Novo protesto contra Putin termina com 200 presos

SÃO PETERSBURGO , 25 Nov 2007 (AFP) - A polícia antidistúrbios da Rússia prendeu 200 manifestantes em São Petersburgo neste domingo, um dia depois da prisão do líder da oposição Garry Kasparov - ex-campeão mundial de xadrez -, durante um protesto similar contra o presidente Vladimir Putin.

Entre os manifestantes detidos se encontra Boris Nemtson, que vai concorrer à eleição presidencial de 2 de março de 2008 pelo partido de oposição SPS. O político foi liberado duas horas depois

A manifestação, que ocorreu uma semana antes das eleições legislativas de 2 de dezembro, aconteceu 24 horas depois da polícia dispersar uma passeata similar de 2.000 pessoas em Moscou e prender Kasparov.

A justiça sentenciou o ex-campeão mundial de xadrez a passar cinco dias na prisão. Seu advogado informou à AFP que ele está sendo mantido em um quartel da polícia em Moscou.

Em São Petersburgo, a tropa de choque da polícia se reuniu no centro histórico da cidade para impedir que um pequeno grupo de manifestantes marchasse até o Palácio de Inverno, residência dos czares até a Revolução Bolchevique.

Um correspondente da AFP testemunhou cerca de 200 prisões em diferentes áreas. A maioria das pessoas foi libertada após algumas horas.

A rádio local informou que a líder da SPS, Nikita Belykh também foi presa.

A polícia também agrediu sete ativistas do jovem grupo radical de esquerda 'Bolcheviques Nacionais', que foram colocados em uma minivan.

Outra figura política presa pela polícia foi Maxim Reznil, líder local do partido de oposição Yabloko, além de outros membros da SPS.

A coalização "Outra Rússia", de Kasparov, acusa o Kremlin de corrupção, ataques a dissidentes e de planejar fraudar as eleições de dezembro para assegurar a vitória do partido "Rússia Unida", de Putin.

O presidente russo não poderá concorrer nas eleições de março, como determina a Constituição, que proíbe três mandatos consecutivos, mas é candidato nas eleições parlamentares.

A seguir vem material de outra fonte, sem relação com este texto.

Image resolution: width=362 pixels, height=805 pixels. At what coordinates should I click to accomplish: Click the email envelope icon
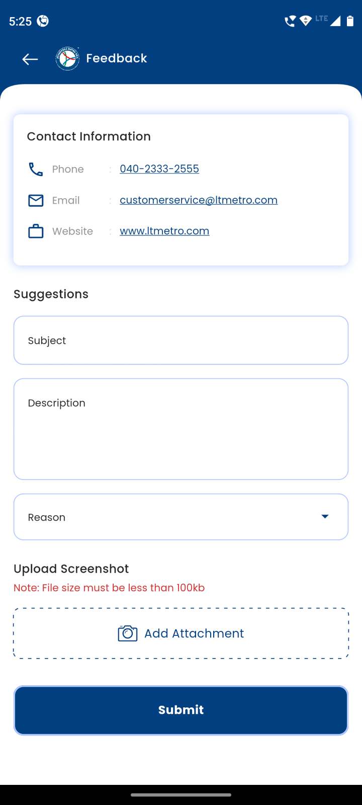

No dia 21 de novembro, Putin chamou os adversários de "chacais".

Enquanto isso, na província de Karachaiyevo-Cherkessia, no norte do Cáucaso, outro líder da oposição, Mikhail Kasyanov, não pôde se encontrar com eleitores, após uma ameaça anônima de bomba fechar o edifício em que ele havia marcado a reunião, informou o programa de rádio "Ecos de Moscou".

A rádio informou também a prisão de outro candidato da SPS, o general da reserva Eduard Vorobyev.

Vladimir Pribylovsky, especialista político e crítico de Putin, afirmou que a retórica agressiva do presidente mostra que ele não se importa com as críticas internacionais no momento em que a Rússia, rica em reservas energéticas, se encontra com bastantes recursos provenientes dos 'petrodolares'.

"Na maioria das vezes Kasparov é deixado em paz, já que líderes da oposição, como ele, são conhecidos no exterior, mas levando em consideração o preço do petróleo, eles agora podem rir da opinião do Ocidente", diz o especialista.

Putin deve visitar, na segunda-feira, São Petersburgo, a segunda maior cidade do país, e a operação policial neste domingo parece ter sido planejada para mostrar claramente quem está no comando.

Caminhões com reforço policial e barricadas nas ruas podiam ser vistas nas ruas. As autoridades da cidade se recusaram a autorizar uma passeata, dando permissão apenas para manifestos imóveis em um quarteirão diferente daquele em que Putin deve passar.

"Eles lançaram uma operação militar na cidade; as autoridades estão com medo das pessoas que não querem aderir ao culto a Putin", afirma Olga Kurnosova, partidária de Kasparov.